More than just your lungs
Most people understand that smoking’s bad for them, for their lungs. What people sometimes don’t quite appreciate is all the other bad effects that smoking can have on your body.
About 41 per cent of patients that come in to the acute stroke inpatient unit are smokers. Smoking is harmful in the context of stroke because it can not only make your blood sticky and clot more easily, it also leads to buildup in your arteries which can lead to stroke.
If unmanaged, the buildup in the blood vessels can make them become narrow. And then if clots form in your brain and get stuck in the narrow arteries, that’s what leads to a stroke.
The thrombosis factor
Thrombosis is the formation of clots. In a normal process, platelets form clots in response to an injury. When having a stroke, the blood clots incorrectly, causing a clot to form and blood circulation will send the clot up to the brain – and that is what causes a stroke.
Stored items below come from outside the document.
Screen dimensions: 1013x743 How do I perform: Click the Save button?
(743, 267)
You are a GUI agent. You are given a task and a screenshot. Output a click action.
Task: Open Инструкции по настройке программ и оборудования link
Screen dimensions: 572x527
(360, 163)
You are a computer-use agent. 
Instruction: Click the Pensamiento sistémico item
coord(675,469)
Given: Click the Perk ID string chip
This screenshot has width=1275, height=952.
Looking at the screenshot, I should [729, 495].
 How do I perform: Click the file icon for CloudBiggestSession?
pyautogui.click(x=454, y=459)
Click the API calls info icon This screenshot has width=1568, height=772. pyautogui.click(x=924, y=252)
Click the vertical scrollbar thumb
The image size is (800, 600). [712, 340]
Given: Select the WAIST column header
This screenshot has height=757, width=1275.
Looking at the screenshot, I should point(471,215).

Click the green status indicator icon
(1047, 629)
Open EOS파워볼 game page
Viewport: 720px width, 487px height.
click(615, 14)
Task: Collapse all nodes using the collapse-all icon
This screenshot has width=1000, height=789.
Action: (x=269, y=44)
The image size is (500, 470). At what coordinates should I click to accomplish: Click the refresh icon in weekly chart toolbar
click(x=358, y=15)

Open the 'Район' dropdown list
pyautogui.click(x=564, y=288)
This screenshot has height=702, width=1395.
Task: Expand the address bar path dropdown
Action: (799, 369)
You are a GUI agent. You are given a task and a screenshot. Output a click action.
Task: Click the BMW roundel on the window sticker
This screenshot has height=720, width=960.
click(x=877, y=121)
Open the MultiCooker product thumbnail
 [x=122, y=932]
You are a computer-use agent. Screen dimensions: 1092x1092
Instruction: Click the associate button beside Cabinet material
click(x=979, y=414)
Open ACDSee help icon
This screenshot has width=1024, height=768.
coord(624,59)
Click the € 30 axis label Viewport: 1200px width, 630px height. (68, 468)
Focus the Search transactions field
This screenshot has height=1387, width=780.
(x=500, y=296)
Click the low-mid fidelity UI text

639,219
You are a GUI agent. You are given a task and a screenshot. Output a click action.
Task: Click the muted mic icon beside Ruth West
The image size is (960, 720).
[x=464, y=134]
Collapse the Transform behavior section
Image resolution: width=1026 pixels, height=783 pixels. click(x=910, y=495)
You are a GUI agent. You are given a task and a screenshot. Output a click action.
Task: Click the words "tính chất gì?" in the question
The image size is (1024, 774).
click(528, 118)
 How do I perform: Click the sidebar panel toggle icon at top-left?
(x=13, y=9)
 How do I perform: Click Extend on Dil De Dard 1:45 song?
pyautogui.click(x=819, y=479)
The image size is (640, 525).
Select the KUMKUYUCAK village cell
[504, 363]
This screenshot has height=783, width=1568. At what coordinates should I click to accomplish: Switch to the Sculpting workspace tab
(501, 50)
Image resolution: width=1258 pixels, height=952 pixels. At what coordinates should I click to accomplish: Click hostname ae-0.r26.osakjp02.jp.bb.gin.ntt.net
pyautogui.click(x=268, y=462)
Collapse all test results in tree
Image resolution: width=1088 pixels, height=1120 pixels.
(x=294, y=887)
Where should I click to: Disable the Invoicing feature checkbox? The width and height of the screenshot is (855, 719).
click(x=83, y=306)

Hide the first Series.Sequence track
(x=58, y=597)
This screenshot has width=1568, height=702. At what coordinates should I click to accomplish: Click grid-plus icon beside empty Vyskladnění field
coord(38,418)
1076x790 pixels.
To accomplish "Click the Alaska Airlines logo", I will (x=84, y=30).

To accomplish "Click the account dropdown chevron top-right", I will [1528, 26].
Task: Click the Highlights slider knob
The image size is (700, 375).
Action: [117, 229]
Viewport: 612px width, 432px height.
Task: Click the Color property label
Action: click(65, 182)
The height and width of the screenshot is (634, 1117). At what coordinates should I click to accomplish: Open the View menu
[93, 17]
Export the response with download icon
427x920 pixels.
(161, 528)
Smoking is the number one thing that sets people up for an abdominal aortic aneurysm, which is when a bulge forms in the wall of your aorta. The aorta is the most important artery in your body, taking oxygen from your heart throughout your body. When an aneurysm forms, it can rupture and cause death. It’s also the biggest risk factor for peripheral heart disease, which can cause arteries to block and cause people to lose legs or, in less severe cases, just have difficulty walking.
If someone continues to smoke after they’ve developed an abdominal aortic aneurysm, it makes it much more likely that the aneurysm is going to continue to grow, that it may burst and put their life in danger.
With respect to peripheral arterial disease, continued smoking is the number one risk factor for worsening of this disease. It can set people up for major surgery to fix the blood flow in legs or an amputation. With arteries in people’s necks, the carotid arteries, it sets them up for carotid artery disease and stroke.
Look at triggers for smoking
Cigarette smoking is the number one preventable lifestyle choice that leads to bad outcomes. Not just death, but also disability, and that has a lasting effect on your life and the life of your loved ones.
Every smoker knows that it’s a good idea to try to quit. The most important part of quitting smoking is to look at it as a process. Most people need to try to quit more than one time. It needs to be looked at it as not just quitting smoking – what should be looked at is everything that triggers smoking:
- What provokes smoking?
- What physical attributes contribute to the habit, such as having cigarette in the morning?
- Do you get together with friends in the afternoon for a cigarette break?
We’re here to help
Smokers need to have partners in their quitting journey. Family and friends should be a part of this journey, too. It’s really hard to do it all by yourself and we’re here to help. There’s lots of tools that we can use to help smokers quit.